Tencent QQ is a popular instant messaging service for mobile devices and computers. QQ boasts a worldwide base of more than one billion registered users and is particularly popular in China. QQ has more than 100 million people logged in at any time and offers not only video calls, voice chats, rich texting, and built-in translation (text) but also file and photo sharing.

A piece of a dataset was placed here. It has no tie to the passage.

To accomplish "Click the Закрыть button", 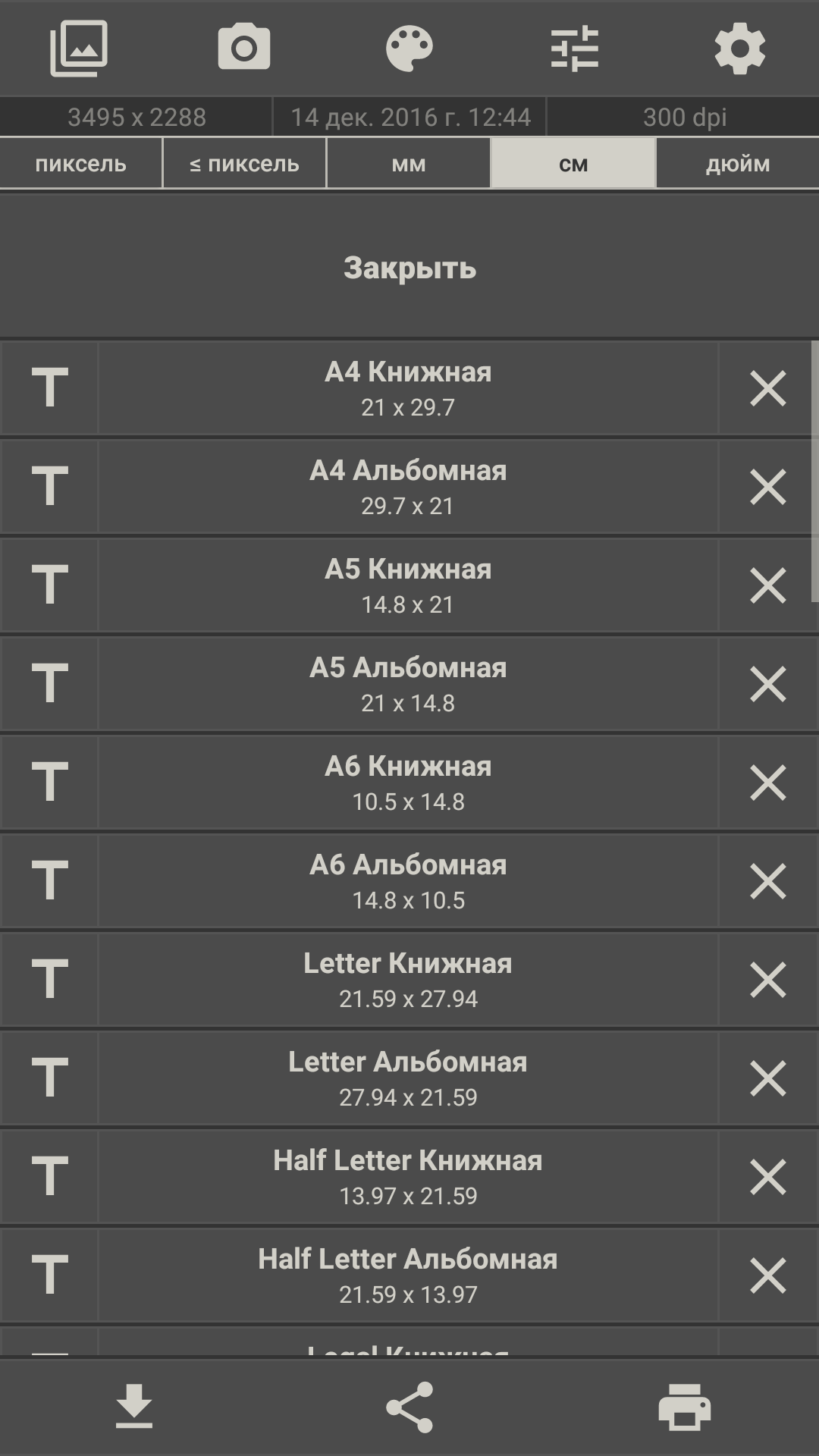I will (x=410, y=267).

Like all video on the Internet, QQ performs best when there’s plenty of data bandwidth available, but video conferencing is bi-directional so both uplink and download speeds are important. Unfortunately in many countries, including China, uplink speed may only be 512kbps. So to please customers, Tencent needed good compression and low latency while still leaving CPU and RAM bandwidth available for multitasking. Plus the devices need to remain cool and power efficient while balancing high quality with available bandwidth.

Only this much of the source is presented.